EXERCISE TEXT
──────────

Winners are those who can move laterally the fastest, and think at a system level. Cue the entrance of Apple and Amazon…
Outcomes-Based Design
The emerging market to develop and capture is the transition to outcomes-based competition delivered through a 'consumer-grade experience'. Essentially everyone in healthcare -- payers, providers, pharmaceutical and medical device companies -- is groping their way through the white space.
And if you buy into the logic that it's not just one thing that improves outcomes, but many things simultaneously and interactively, then advantage goes to those who are best at creating and managing unique forms of health engagement, at scale. There are islands of features everywhere. The challenge is pulling it all together in a way that a whole system is born and becomes focused on generative value. The data that flows from this system, and then refined into specialized cognition, is the thing that generates new business value, supports population health and guarantees performance.
Data strategy becomes market strategy. You design for the analytics you want to capture.
Paul Romer, an economist at New York University who specializes in the theory of economic growth, says real sustainable economic growth does not come from new resources, but from existing resources that are rearranged to make them more valuable. "Recombination is really the only source of innovation. Economic growth occurs whenever people take resources and rearrange them in new ways." More succinctly, new growth comes from remixing pieces and parts into novel combinations.
Or to put it another way, the transformational remit for today's health market leaders is the ability to creatively explore and conceptualize a new territory, assemble the intellectual viewpoint, and then design the new industry infrastructure -- the nervous system -- to own the space. Which is the role of “digital” in this story. It's value is expressed in the ability to dissolve boundaries, create new identities, remove friction and re-configure entire business systems.
There are multiple billion-dollar business models and markets to develop based on improving outcomes and squeezing inefficiency from healthcare. The path to get there is to make technology so immersive that it disappears into the experience.
Said differently, health system transformation is about a shift in how to think, not in what to think.

──────────

DATASET RECORDS
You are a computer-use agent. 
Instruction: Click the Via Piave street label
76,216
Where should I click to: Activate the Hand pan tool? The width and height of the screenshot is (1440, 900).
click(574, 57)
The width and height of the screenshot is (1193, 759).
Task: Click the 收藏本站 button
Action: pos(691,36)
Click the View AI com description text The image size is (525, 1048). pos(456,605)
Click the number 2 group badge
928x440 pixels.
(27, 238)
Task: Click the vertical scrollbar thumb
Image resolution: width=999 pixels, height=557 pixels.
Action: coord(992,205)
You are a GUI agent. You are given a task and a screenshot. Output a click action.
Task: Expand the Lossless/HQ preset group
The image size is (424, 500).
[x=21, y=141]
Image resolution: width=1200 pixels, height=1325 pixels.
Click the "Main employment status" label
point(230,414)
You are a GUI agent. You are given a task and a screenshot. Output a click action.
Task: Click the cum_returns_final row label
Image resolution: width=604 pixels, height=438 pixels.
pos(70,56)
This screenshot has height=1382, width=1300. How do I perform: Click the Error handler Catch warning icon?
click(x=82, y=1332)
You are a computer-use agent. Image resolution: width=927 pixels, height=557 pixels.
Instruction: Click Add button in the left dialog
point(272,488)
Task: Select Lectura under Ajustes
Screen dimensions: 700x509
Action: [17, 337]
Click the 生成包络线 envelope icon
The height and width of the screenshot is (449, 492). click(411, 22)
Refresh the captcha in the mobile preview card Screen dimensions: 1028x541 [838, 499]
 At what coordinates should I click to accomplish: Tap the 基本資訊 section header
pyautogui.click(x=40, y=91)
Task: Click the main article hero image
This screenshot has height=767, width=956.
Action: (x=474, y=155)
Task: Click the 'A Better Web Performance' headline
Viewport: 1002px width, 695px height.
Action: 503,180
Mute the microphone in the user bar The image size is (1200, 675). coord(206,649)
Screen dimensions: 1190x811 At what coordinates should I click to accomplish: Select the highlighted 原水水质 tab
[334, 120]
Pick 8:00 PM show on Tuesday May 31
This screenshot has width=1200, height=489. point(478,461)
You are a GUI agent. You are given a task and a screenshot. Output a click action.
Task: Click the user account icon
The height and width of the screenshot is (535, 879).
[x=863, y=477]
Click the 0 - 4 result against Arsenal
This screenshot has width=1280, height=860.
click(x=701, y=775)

──────────

EXERCISE PROMPT
In the text on outcomes-based design, where does Paul Romer say real sustainable economic growth comes from?

RESULT
From existing resources that are rearranged to make them more valuable.